You'll have reason to be glad, as well, that Daniel Gawthrop is still among us. I hope you can attend his workshop and/or the concert in which his new composition will be debuted.
The workshop will be given from 10 a.m. to noon on May 14. Like the concert, it will be held at St. Luke's Episcopal Church, in Jamestown.
Seating is limited to 100, so prompt registration is a good idea. There is a fee of $5 for the workshop which includes a light lunch. The deadline for registration is May 1.
The intended audience is church organists, choir directors, and choir members, although anyone who is truly interested is welcome to apply.
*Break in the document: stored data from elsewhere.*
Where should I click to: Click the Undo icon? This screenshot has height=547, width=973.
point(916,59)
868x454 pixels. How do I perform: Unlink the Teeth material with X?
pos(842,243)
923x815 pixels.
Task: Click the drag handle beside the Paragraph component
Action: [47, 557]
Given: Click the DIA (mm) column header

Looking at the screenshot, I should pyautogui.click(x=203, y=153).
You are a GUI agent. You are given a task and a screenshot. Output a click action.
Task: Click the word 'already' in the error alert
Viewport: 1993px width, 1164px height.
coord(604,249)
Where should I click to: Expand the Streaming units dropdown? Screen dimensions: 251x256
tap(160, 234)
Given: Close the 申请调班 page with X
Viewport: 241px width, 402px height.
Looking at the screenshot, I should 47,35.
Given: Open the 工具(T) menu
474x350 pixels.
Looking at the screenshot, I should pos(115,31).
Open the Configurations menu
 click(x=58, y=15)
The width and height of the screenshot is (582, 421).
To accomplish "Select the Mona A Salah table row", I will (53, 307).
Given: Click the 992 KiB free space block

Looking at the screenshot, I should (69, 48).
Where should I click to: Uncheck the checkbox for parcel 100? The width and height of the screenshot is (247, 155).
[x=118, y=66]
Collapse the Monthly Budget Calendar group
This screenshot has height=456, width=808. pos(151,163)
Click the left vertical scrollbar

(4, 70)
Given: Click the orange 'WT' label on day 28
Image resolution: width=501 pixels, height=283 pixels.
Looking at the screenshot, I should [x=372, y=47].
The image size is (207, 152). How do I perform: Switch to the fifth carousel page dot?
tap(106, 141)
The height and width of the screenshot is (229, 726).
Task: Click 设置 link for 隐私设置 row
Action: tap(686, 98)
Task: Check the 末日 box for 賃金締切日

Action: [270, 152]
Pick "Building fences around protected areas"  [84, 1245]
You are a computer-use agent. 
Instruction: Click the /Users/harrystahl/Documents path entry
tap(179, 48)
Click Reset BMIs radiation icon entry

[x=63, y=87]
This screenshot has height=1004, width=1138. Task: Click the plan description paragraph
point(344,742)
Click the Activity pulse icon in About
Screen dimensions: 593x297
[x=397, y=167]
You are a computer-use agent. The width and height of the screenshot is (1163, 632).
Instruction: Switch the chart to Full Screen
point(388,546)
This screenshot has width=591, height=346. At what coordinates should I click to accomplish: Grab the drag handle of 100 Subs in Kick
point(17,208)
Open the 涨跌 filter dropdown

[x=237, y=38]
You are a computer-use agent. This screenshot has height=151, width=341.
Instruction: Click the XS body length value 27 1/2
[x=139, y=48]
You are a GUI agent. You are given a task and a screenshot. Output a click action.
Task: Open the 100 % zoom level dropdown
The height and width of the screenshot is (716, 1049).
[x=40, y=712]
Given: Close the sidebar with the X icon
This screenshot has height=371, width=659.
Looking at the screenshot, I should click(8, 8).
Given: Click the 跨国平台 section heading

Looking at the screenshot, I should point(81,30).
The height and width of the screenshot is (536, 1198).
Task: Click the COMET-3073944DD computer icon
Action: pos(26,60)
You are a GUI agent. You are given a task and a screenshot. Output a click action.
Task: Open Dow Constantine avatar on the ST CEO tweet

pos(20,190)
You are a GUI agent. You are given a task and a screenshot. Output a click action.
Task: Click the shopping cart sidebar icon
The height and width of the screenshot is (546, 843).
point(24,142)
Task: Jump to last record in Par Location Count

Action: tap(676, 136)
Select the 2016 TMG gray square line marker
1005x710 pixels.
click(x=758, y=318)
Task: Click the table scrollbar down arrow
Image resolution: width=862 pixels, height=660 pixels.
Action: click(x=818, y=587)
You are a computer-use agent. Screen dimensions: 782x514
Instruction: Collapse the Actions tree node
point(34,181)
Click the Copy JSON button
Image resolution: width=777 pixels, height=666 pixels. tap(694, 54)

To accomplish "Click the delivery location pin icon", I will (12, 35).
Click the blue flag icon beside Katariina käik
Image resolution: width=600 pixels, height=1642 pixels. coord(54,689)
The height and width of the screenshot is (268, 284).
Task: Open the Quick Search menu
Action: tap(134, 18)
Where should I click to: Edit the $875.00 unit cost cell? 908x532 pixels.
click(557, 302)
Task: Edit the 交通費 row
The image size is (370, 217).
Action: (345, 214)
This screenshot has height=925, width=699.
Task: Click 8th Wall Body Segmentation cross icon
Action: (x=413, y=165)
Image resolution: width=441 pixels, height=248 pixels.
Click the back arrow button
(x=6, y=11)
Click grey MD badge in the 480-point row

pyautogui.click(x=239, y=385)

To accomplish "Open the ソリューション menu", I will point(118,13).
In addition to the public workshop, Gawthrop will be conducting workshops for area scholastic music departments as well.
For the benefit of readers who might not be familiar with the Lord Byron poem which has been set to music for the upcoming concert, here are the words:
She walks in beauty, like the night
Of cloudless climes and starry skies,
And all that's best of dark and bright
Meets in her aspect, and her eyes;
Thus mellow'd to that tender light
Which Heaven to gaudy day denies.
One shade the more, one ray the less,
Had half impair'd the nameless grace
Which waves in every raven tress
Or softly lightens o'er her face,
Where thoughts serenely sweet express
How pure, how dear their dwelling-place
And on that cheek and o'er that brow
So soft, so calm, yet eloquent,
The smiles that win, the tints that glow,
But tell of days in goodness spent;
A mind at peace with all below,
A heart whose love is innocent.
Imagine all that, and add beautiful music.
Only a few days ago, the Syracuse Symphony Orchestra visited our community and deeply moved a large audience at the Reg Lenna Civic Center in a concert for the Jamestown Concert Association.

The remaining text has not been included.